More than 2.6 billion people still lack access to proper sanitation, and 1.1 billion people have no regular access to clean water. As a result, 1.8 million children die from diarrhoea each year, making the disease the second-largest cause of global child mortality. Almost 50 percent of all people in developing countries are also suffering at any given time from a health problem caused by a lack of water and sanitation. To add to these human costs, the crisis in water and sanitation holds back economic growth, with sub-Saharan Africa losing five percent of GDP annually—far more than the region receives in aid.
Yet unlike wars and natural disasters, this global crisis does not galvanise concerted international action, says the 2006 Human Development Report (HDR). “Like hunger, it is a silent emergency experienced by the poor and tolerated by those with the resources, the technology and the political power to end it,” says the Report. With less than a decade left to reach the Millennium Development Goals (MDGs) by 2015, this needs to change, stress the authors.

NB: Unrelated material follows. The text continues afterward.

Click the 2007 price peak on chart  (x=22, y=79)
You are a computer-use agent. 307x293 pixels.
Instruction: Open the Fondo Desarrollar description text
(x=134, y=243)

The report also says that world sanitation crisis causes millions of avoidable deaths and contamination from human waste is largely to blame. Simply installing a flush toilet in the home increases by almost 60 percent a Peruvian child’s chances of surviving to her first birthday, according to data in the 2006 Human Development Report documenting the often-fatal consequences of inadequate sanitation in developing countries. The Report shows that the efficacy of human-waste disposal is one of the strongest determinants of child survival around the world.
The cruel irony is that across the world, the poor are forced to pay much more for clean water than their affluent neighbours. The report notes that in the slums of Nairobi the poor pay five to 10 times more per litre of water than wealthy people living in the same city. The poorest households of El Salvador, Nicaragua and Jamaica spend on average over 10 percent of their income on water; in the United Kingdom, by contrast, spending more than three percent of family income on water is considered an economic hardship. And the longstanding public-versus-private debate on water will not bring prices down, stresses the 2006 HDR. In recent years, public debate on water-delivery policy in developing countries has been dominated by a polarizing discussion on privatization versus public ownership. But the authors argue that this is a false choice, diverting attention from the ultimate goal of finding viable ways of getting potable water to those who can least afford to pay.
Fianlly, also poor farmers face double water crisis: climate change and competition. The report claims that stronger rights, better irrigation and adaptation to global warming can avert catastrophe - if they arrive in time.